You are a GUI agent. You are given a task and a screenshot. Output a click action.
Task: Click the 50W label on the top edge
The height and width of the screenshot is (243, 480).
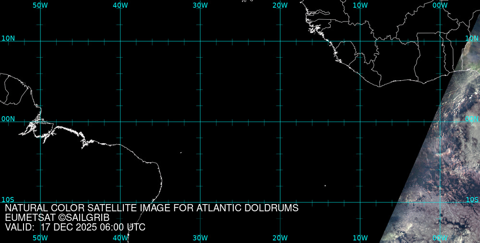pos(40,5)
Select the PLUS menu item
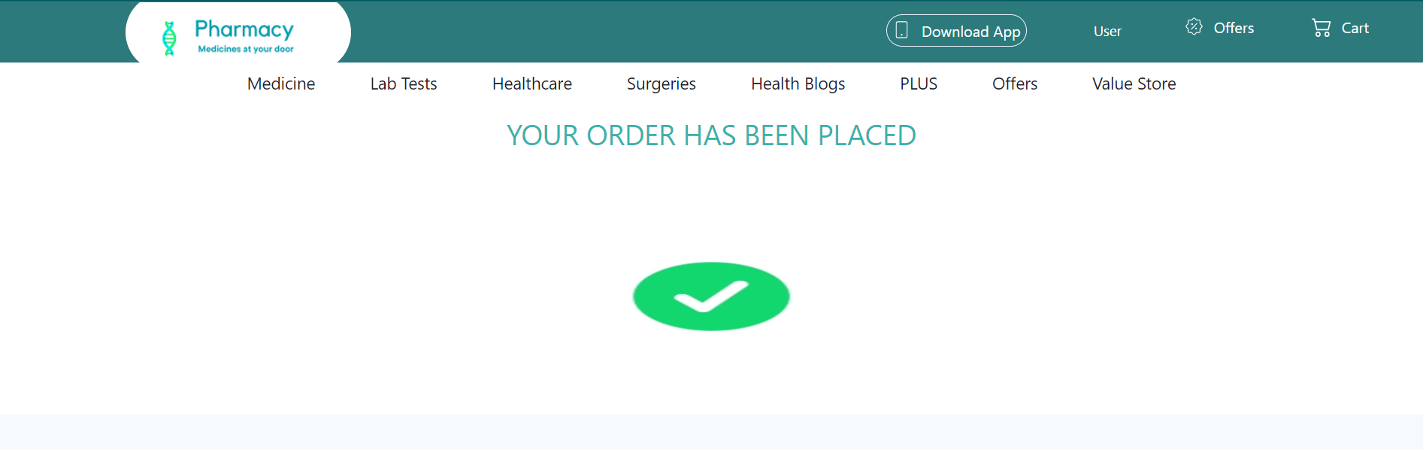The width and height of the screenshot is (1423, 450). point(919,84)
...
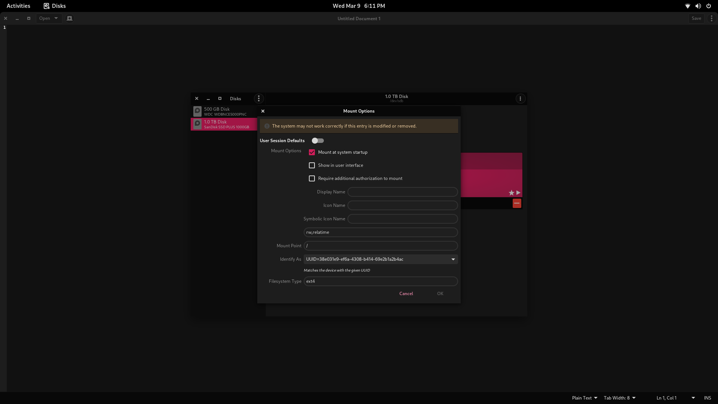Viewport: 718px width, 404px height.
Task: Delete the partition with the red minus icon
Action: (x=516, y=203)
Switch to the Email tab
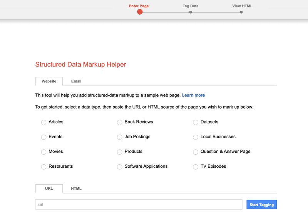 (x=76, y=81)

# What to work on
Express the rows between the lines holding "You are a GUI" and "The width and", inclusive, as a two-column CSV headed request and location, with one CSV line per row and each field quoted, line breaks turned into spaces. Leave the pictures out.

# Problem solution
request,location
"You are a GUI agent. You are given a task and a screenshot. Output a click action. Task: Click the 50W label on the top edge The height and width of the screenshot is (243, 480).","pos(40,5)"
"Select the PLUS menu item","The width and height of the screenshot is (1423, 450). point(919,84)"